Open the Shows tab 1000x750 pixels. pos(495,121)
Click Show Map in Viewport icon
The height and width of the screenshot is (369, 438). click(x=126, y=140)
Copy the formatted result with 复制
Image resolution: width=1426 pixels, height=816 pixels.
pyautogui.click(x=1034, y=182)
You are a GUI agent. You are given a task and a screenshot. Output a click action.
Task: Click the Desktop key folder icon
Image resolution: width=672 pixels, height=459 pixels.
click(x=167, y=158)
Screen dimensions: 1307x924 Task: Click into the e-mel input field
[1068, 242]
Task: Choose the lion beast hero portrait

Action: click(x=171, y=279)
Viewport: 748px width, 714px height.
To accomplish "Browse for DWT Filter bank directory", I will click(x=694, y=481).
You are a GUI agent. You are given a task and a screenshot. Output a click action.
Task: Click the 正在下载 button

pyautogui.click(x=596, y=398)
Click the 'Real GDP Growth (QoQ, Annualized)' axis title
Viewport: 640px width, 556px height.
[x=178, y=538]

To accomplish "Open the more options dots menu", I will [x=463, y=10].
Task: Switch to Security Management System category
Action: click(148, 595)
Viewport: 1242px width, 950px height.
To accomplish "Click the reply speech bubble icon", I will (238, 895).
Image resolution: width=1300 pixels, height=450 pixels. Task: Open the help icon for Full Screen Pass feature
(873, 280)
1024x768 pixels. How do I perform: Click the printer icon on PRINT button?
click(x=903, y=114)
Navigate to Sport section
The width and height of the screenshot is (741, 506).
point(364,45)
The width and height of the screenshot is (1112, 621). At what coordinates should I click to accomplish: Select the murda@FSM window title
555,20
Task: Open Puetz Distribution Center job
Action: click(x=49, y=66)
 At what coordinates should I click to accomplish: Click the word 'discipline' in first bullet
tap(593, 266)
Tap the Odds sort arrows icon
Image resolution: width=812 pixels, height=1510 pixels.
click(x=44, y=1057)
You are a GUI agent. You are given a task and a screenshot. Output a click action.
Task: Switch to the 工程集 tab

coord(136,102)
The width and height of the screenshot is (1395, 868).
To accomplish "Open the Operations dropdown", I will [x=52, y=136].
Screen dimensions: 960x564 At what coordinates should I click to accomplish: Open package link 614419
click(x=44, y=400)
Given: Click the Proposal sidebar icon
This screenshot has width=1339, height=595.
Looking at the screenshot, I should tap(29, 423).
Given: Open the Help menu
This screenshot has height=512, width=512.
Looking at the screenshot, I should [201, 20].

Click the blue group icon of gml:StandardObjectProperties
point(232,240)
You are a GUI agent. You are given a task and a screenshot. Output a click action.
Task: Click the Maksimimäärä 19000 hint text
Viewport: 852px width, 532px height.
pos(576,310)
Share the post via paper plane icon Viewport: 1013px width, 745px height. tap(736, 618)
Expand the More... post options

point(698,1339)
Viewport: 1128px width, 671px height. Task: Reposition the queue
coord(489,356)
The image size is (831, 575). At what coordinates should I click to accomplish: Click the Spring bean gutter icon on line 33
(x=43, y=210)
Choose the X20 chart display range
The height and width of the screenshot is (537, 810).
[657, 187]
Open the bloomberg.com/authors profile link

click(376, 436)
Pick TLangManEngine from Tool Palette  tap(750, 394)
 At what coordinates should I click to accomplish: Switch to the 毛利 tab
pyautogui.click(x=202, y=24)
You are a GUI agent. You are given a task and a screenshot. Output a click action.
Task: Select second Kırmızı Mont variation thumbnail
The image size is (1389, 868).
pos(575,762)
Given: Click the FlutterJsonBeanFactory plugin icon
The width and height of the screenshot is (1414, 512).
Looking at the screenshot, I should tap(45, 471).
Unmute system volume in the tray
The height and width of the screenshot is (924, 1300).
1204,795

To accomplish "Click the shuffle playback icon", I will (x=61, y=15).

**WORK ORDER**
Transcribe every record above exactly as written.

**RESULT OF THE TASK**
Open the Shows tab 1000x750 pixels. pos(495,121)
Click Show Map in Viewport icon
The height and width of the screenshot is (369, 438). click(x=126, y=140)
Copy the formatted result with 复制
Image resolution: width=1426 pixels, height=816 pixels.
pyautogui.click(x=1034, y=182)
You are a GUI agent. You are given a task and a screenshot. Output a click action.
Task: Click the Desktop key folder icon
Image resolution: width=672 pixels, height=459 pixels.
click(x=167, y=158)
Screen dimensions: 1307x924 Task: Click into the e-mel input field
[1068, 242]
Task: Choose the lion beast hero portrait

Action: click(x=171, y=279)
Viewport: 748px width, 714px height.
To accomplish "Browse for DWT Filter bank directory", I will click(x=694, y=481).
You are a GUI agent. You are given a task and a screenshot. Output a click action.
Task: Click the 正在下载 button

pyautogui.click(x=596, y=398)
Click the 'Real GDP Growth (QoQ, Annualized)' axis title
Viewport: 640px width, 556px height.
[x=178, y=538]

To accomplish "Open the more options dots menu", I will [x=463, y=10].
Task: Switch to Security Management System category
Action: click(148, 595)
Viewport: 1242px width, 950px height.
To accomplish "Click the reply speech bubble icon", I will (238, 895).
Image resolution: width=1300 pixels, height=450 pixels. Task: Open the help icon for Full Screen Pass feature
(873, 280)
1024x768 pixels. How do I perform: Click the printer icon on PRINT button?
click(x=903, y=114)
Navigate to Sport section
The width and height of the screenshot is (741, 506).
point(364,45)
The width and height of the screenshot is (1112, 621). At what coordinates should I click to accomplish: Select the murda@FSM window title
555,20
Task: Open Puetz Distribution Center job
Action: click(x=49, y=66)
 At what coordinates should I click to accomplish: Click the word 'discipline' in first bullet
tap(593, 266)
Tap the Odds sort arrows icon
Image resolution: width=812 pixels, height=1510 pixels.
click(x=44, y=1057)
You are a GUI agent. You are given a task and a screenshot. Output a click action.
Task: Switch to the 工程集 tab

coord(136,102)
The width and height of the screenshot is (1395, 868).
To accomplish "Open the Operations dropdown", I will [x=52, y=136].
Screen dimensions: 960x564 At what coordinates should I click to accomplish: Open package link 614419
click(x=44, y=400)
Given: Click the Proposal sidebar icon
This screenshot has width=1339, height=595.
Looking at the screenshot, I should tap(29, 423).
Given: Open the Help menu
This screenshot has height=512, width=512.
Looking at the screenshot, I should [201, 20].

Click the blue group icon of gml:StandardObjectProperties
point(232,240)
You are a GUI agent. You are given a task and a screenshot. Output a click action.
Task: Click the Maksimimäärä 19000 hint text
Viewport: 852px width, 532px height.
pos(576,310)
Share the post via paper plane icon Viewport: 1013px width, 745px height. tap(736, 618)
Expand the More... post options

point(698,1339)
Viewport: 1128px width, 671px height. Task: Reposition the queue
coord(489,356)
The image size is (831, 575). At what coordinates should I click to accomplish: Click the Spring bean gutter icon on line 33
(x=43, y=210)
Choose the X20 chart display range
The height and width of the screenshot is (537, 810).
[657, 187]
Open the bloomberg.com/authors profile link

click(376, 436)
Pick TLangManEngine from Tool Palette  tap(750, 394)
 At what coordinates should I click to accomplish: Switch to the 毛利 tab
pyautogui.click(x=202, y=24)
You are a GUI agent. You are given a task and a screenshot. Output a click action.
Task: Select second Kırmızı Mont variation thumbnail
The image size is (1389, 868).
pos(575,762)
Given: Click the FlutterJsonBeanFactory plugin icon
The width and height of the screenshot is (1414, 512).
Looking at the screenshot, I should tap(45, 471).
Unmute system volume in the tray
The height and width of the screenshot is (924, 1300).
1204,795

To accomplish "Click the shuffle playback icon", I will (x=61, y=15).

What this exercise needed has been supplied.